Well, let's just say it's two steps forward and one step back. Bella woke us up last night, at 2 am, and Yasmin was unable to go back to sleep. (I was having a dream about performing with Ornette Coleman, strangely more concerned about the seats in the auditorium than the music. Interpretations?) I delivered Bella to camp this morning and she was a little clingy; she didn't cry, but was feeling out of sorts. Luckily, Zeb, the teenager that works there as a counselor, picked her up and held her as I was leaving. I love that kid.

So, speaking of change we can believe in, here's some change that we can debate about. I mentioned earlier that the area around Maple Street is gentrifying. Over the past five years, many young professionals have moved into the Prospect-Lefferts Gardens neighborhood, and bought and renovated houses. (Not us, we're down the road a spell.) Lincoln Road, with a new cafe, Mexican Restaurant, and Maple Street School is in some sense a meeting ground for the newcomers and longtime residents of the area; the dynamics of that convergence are being played out on that one-block strip. Article idea. Bgoing!!

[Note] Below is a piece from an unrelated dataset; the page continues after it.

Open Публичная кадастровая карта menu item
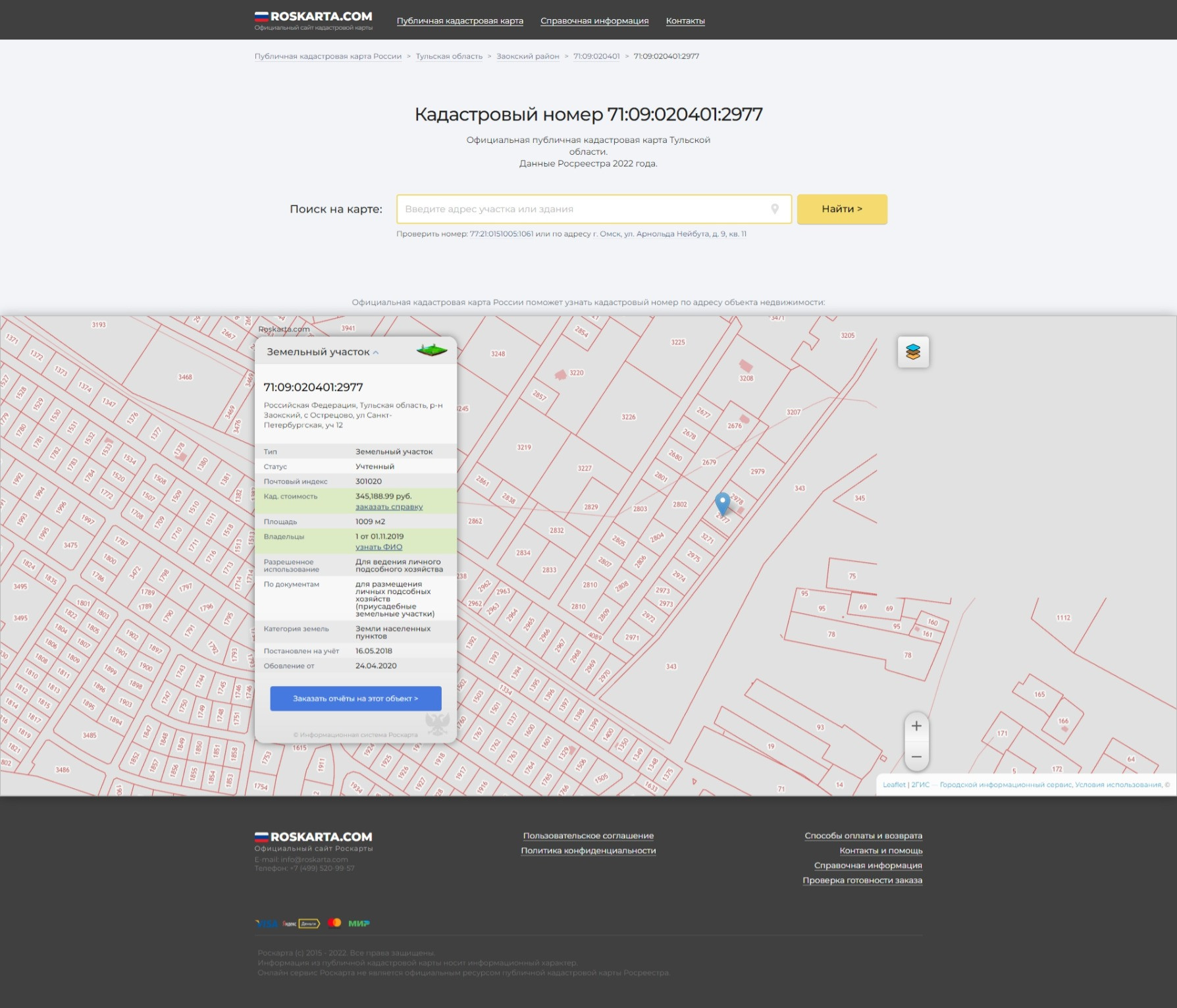 pyautogui.click(x=459, y=21)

Anyway, big-time development is following. Next to Maple Street is a vacant lot on which is being developed a 23-story condo building. As I understand it, this is not a done deal, and several neighborhood groups are fighting it, including Community Board 9. What effect this will have on the functioning of the school (noise, dust) is unclear. I found this video-debate by two Brooklyn bloggers below. Check it out:



I want to keep things real as much as the next white liberal. But one thing that bugs me is that in these debates over gentrification, journalists too often fail to ask the older residents of the community what they think (or even to consider that many of them might stand to benefit from development). It's always a preservationist, or a professional neighborhood rabble-rouser versus a capitalist. There are (many) other sides, too. What about the working-class property owners in the area, of which there are MANY. This is a Caribbean neighborhood, after all, in which the goal is to "Buy house!" What do some of them think?

1 comment:

Haydon Jones said...

Um, I know the title of this blog is called Bella Goes to Camp, but I was wondering if we could focus one day on "Yasmin Goes to the the Ceramics Studio."

I hope one day I have a wife named Yasmin who's a sculptor.